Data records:
◆ ◆ ◆ ◆ ◆ ◆ ◆

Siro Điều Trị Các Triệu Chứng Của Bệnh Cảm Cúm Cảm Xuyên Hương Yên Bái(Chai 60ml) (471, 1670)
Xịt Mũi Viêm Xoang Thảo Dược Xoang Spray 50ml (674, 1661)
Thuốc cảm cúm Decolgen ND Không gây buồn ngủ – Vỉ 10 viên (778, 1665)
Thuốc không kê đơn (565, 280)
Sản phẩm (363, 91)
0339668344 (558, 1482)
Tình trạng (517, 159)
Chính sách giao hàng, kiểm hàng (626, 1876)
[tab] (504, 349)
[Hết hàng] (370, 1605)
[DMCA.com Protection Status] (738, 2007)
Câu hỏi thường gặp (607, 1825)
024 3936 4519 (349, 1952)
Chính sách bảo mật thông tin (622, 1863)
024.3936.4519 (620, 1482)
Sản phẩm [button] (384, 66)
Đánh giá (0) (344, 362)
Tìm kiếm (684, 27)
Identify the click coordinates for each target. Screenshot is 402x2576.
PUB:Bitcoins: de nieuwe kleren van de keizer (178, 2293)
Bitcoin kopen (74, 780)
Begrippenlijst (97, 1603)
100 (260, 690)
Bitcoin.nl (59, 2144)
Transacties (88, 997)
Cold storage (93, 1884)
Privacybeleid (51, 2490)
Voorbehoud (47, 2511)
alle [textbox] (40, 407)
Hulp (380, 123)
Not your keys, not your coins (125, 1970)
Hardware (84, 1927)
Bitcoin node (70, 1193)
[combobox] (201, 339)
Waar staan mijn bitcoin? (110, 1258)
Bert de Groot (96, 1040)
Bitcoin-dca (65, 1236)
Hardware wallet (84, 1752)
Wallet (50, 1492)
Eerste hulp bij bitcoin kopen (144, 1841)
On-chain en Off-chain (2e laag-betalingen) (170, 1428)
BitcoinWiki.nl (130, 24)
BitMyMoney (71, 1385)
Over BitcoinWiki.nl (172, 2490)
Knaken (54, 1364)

◆ ◆ ◆ ◆ ◆ ◆ ◆

Activity: Retype exactly, and only, the lines from the line holding "024.3936.4519 (620, 1482)" through the last line of the data; both of those lines count.

Solution to this exercise:
024.3936.4519 (620, 1482)
Sản phẩm [button] (384, 66)
Đánh giá (0) (344, 362)
Tìm kiếm (684, 27)
Identify the click coordinates for each target. Screenshot is 402x2576.
PUB:Bitcoins: de nieuwe kleren van de keizer (178, 2293)
Bitcoin kopen (74, 780)
Begrippenlijst (97, 1603)
100 (260, 690)
Bitcoin.nl (59, 2144)
Transacties (88, 997)
Cold storage (93, 1884)
Privacybeleid (51, 2490)
Voorbehoud (47, 2511)
alle [textbox] (40, 407)
Hulp (380, 123)
Not your keys, not your coins (125, 1970)
Hardware (84, 1927)
Bitcoin node (70, 1193)
[combobox] (201, 339)
Waar staan mijn bitcoin? (110, 1258)
Bert de Groot (96, 1040)
Bitcoin-dca (65, 1236)
Hardware wallet (84, 1752)
Wallet (50, 1492)
Eerste hulp bij bitcoin kopen (144, 1841)
On-chain en Off-chain (2e laag-betalingen) (170, 1428)
BitcoinWiki.nl (130, 24)
BitMyMoney (71, 1385)
Over BitcoinWiki.nl (172, 2490)
Knaken (54, 1364)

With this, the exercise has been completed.